___ RECORDS TO USE ___

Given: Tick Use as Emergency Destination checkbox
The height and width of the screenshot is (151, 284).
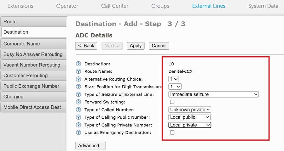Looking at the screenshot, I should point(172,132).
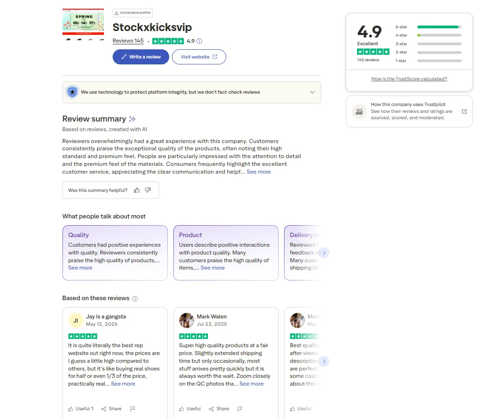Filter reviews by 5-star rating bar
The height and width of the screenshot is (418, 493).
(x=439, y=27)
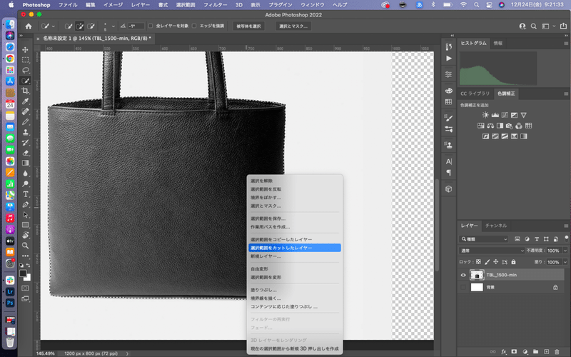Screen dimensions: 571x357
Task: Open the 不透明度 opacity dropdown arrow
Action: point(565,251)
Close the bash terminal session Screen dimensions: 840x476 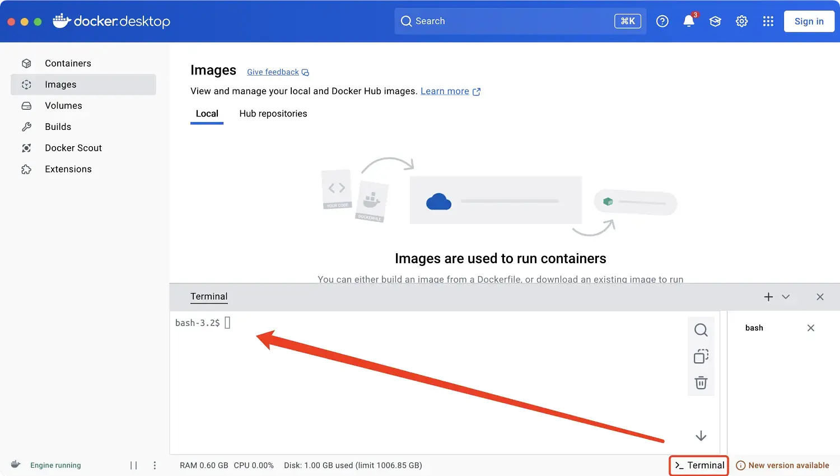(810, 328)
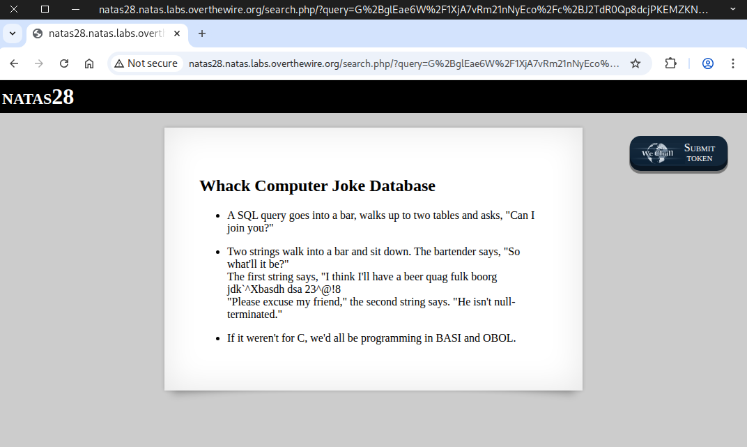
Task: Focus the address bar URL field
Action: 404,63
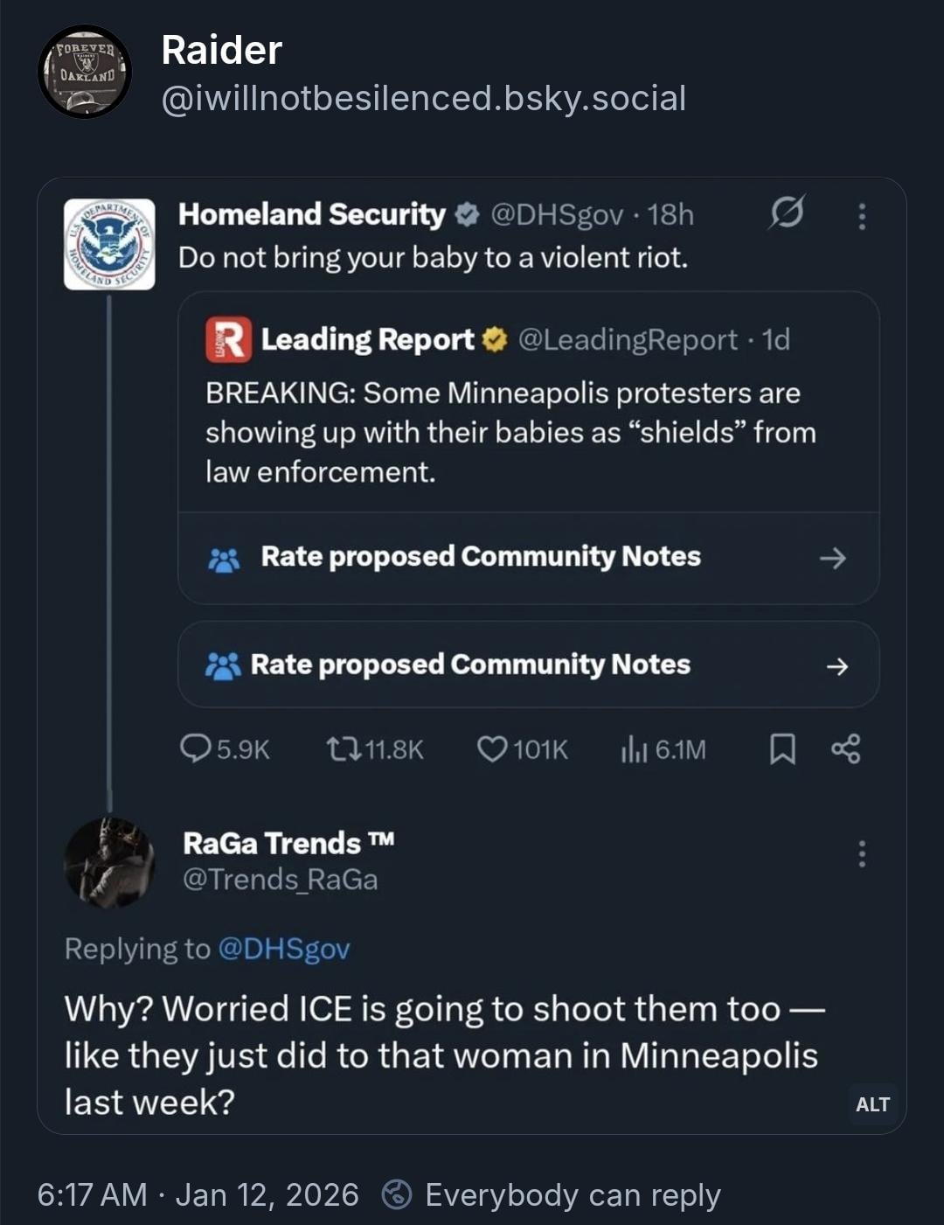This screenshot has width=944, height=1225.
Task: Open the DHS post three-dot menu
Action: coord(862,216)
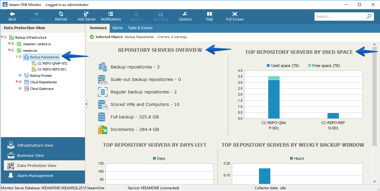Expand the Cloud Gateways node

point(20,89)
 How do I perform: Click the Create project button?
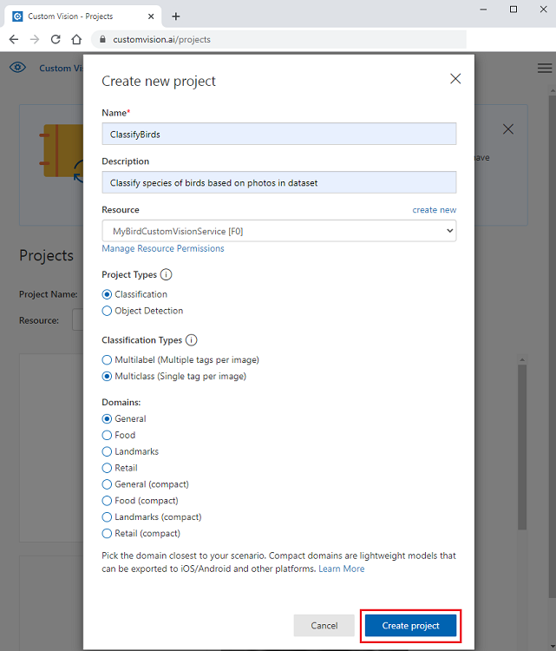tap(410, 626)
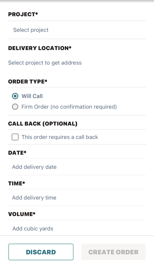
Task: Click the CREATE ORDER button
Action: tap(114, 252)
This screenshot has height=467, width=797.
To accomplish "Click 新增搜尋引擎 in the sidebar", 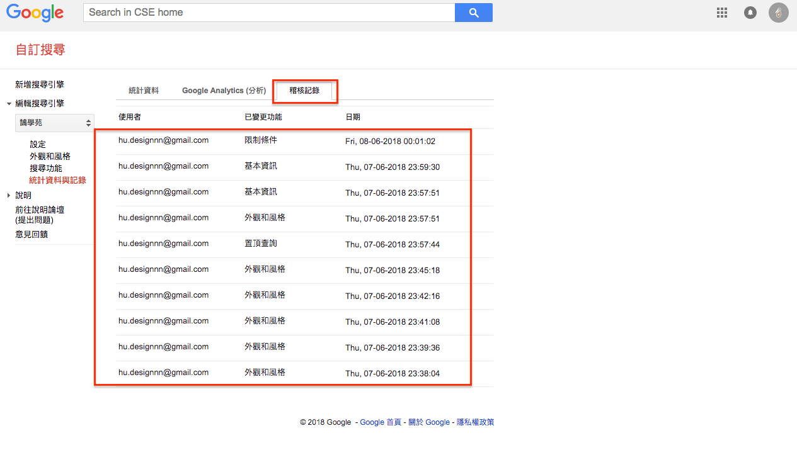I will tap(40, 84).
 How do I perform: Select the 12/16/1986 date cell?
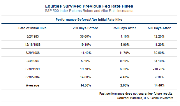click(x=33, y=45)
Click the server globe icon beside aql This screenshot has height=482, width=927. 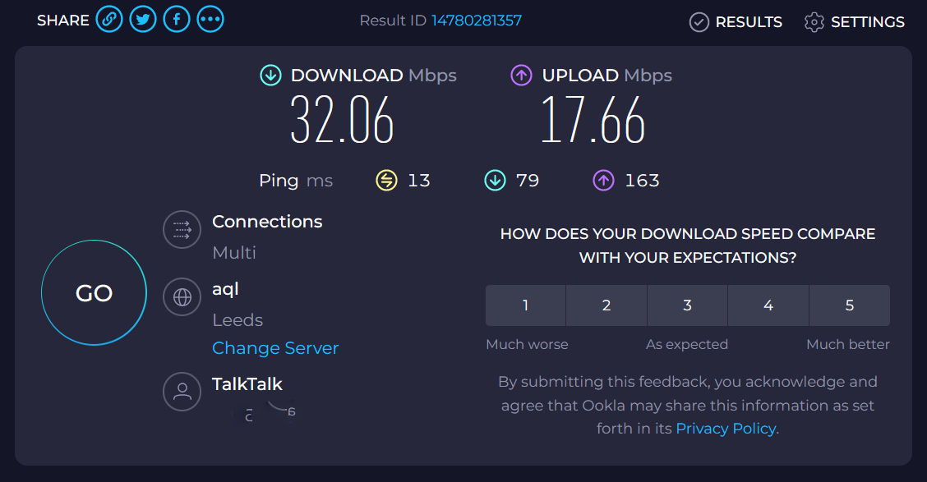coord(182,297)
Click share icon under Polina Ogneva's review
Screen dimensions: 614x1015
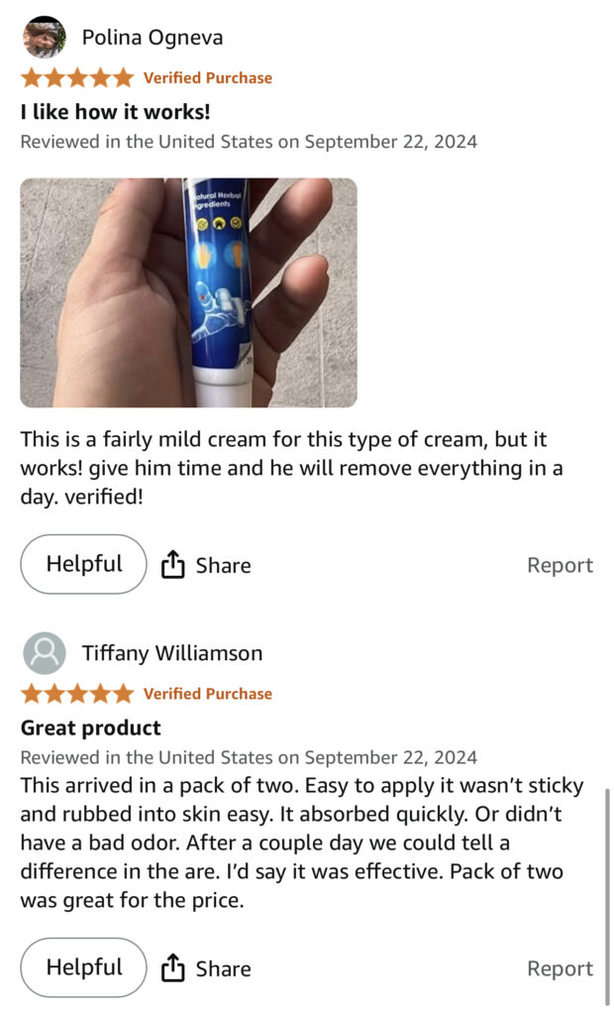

___

■ **TASK TO CARRY OUT**: The lines to copy begin at the one containing "Click share icon under Polina Ogneva's review" and end at the last line of the records. Set down exactly those lines and no others, both ends included, and omit all pictures.

■ **ANSWER TO THIS TASK**:
Click share icon under Polina Ogneva's review
Screen dimensions: 614x1015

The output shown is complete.